## What to produce
Quote the records, beginning at the line that contains "This screenshot has width=718, height=548." and continuing through the line that contains "(x=302, y=27)". Leave out the pictures.

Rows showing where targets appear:
+++
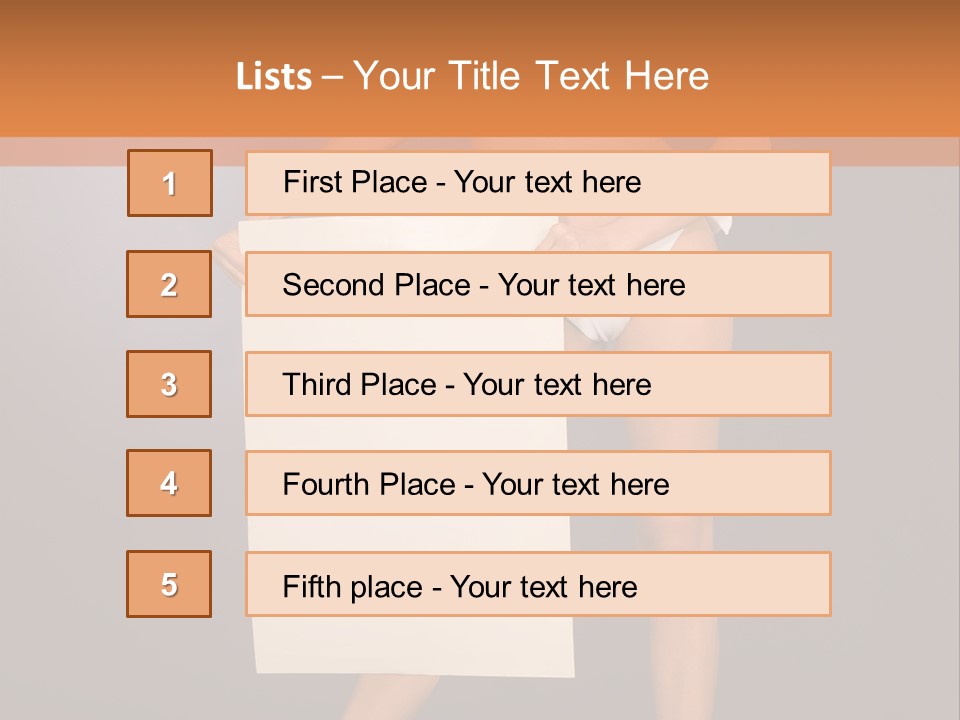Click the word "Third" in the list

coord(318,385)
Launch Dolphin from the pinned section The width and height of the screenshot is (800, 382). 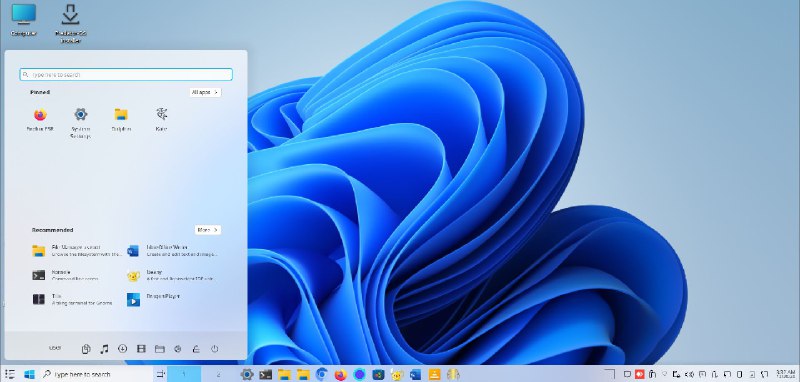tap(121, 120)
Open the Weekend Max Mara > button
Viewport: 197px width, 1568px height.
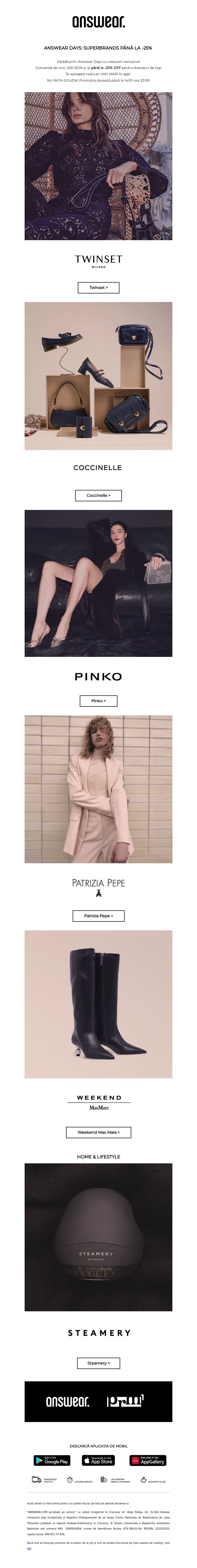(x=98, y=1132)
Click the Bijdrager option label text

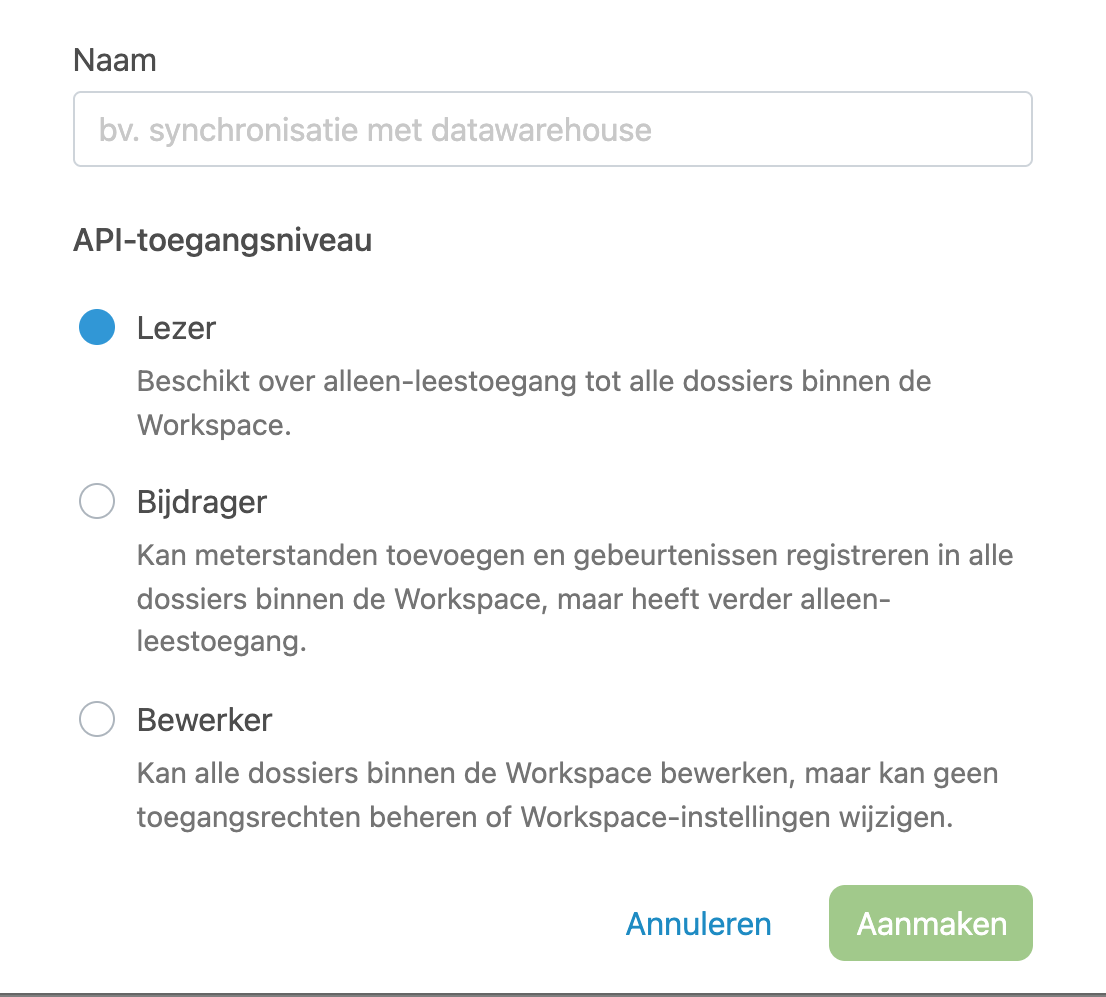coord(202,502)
+++
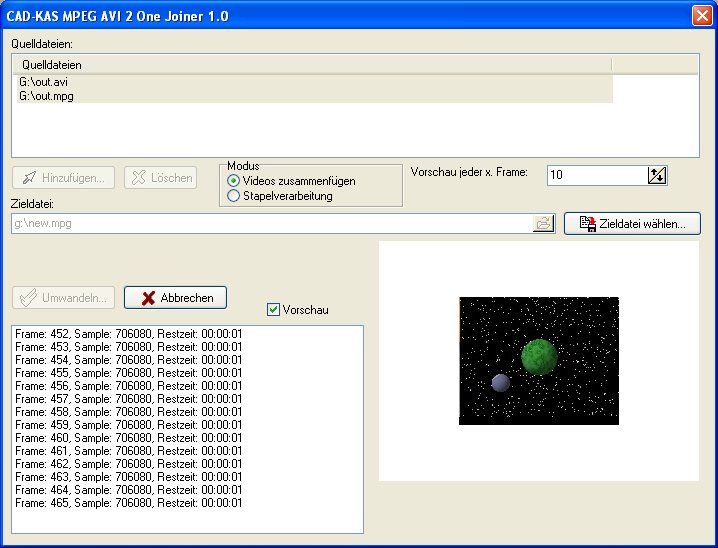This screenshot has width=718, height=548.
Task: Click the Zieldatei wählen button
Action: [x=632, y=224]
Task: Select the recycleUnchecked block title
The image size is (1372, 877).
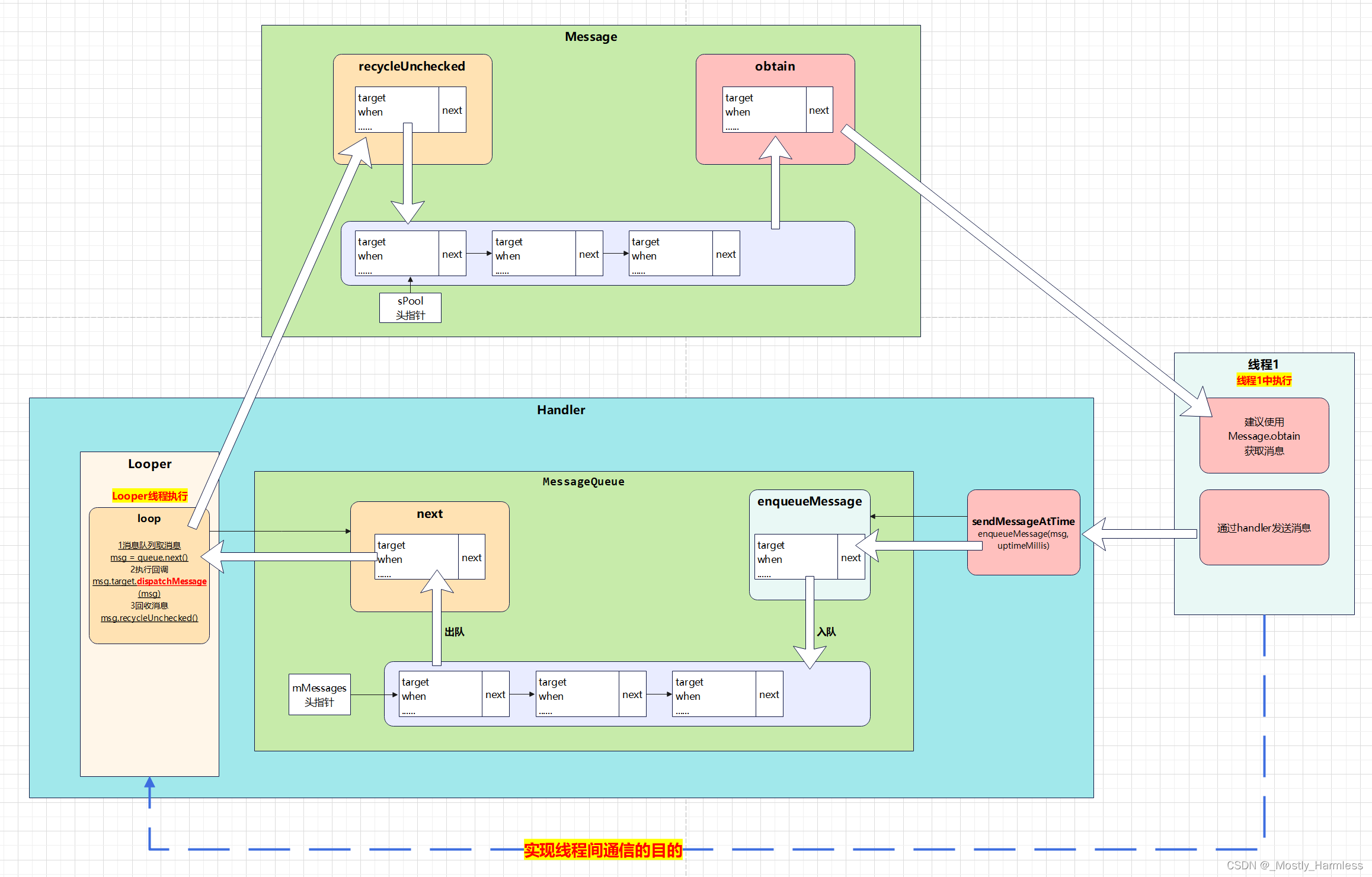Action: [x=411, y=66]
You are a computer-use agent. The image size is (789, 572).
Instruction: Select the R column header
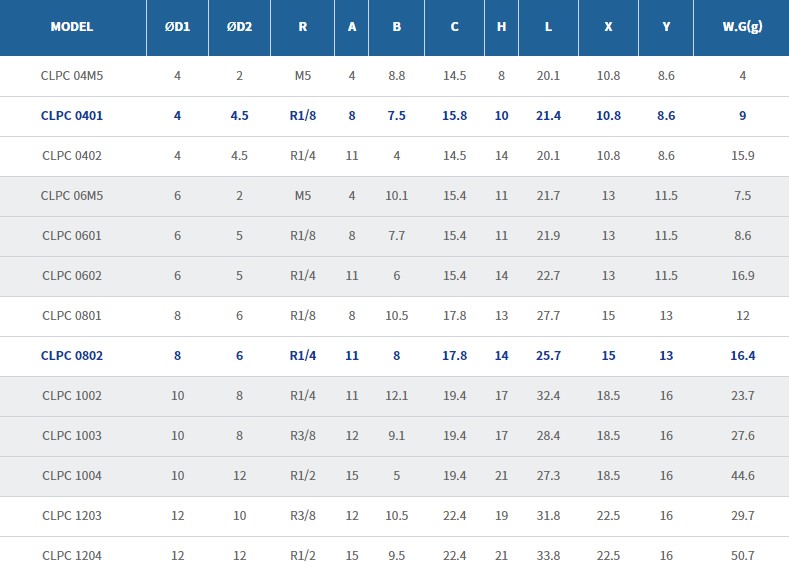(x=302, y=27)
+++
## Output for this exercise
This screenshot has width=718, height=548.
Task: Click the Zieldatei wählen button
Action: [x=632, y=224]
Task: Select the recycleUnchecked block title
The image size is (1372, 877).
Action: [x=411, y=66]
You are a computer-use agent. The image size is (789, 572).
Instruction: Select the R column header
(x=302, y=27)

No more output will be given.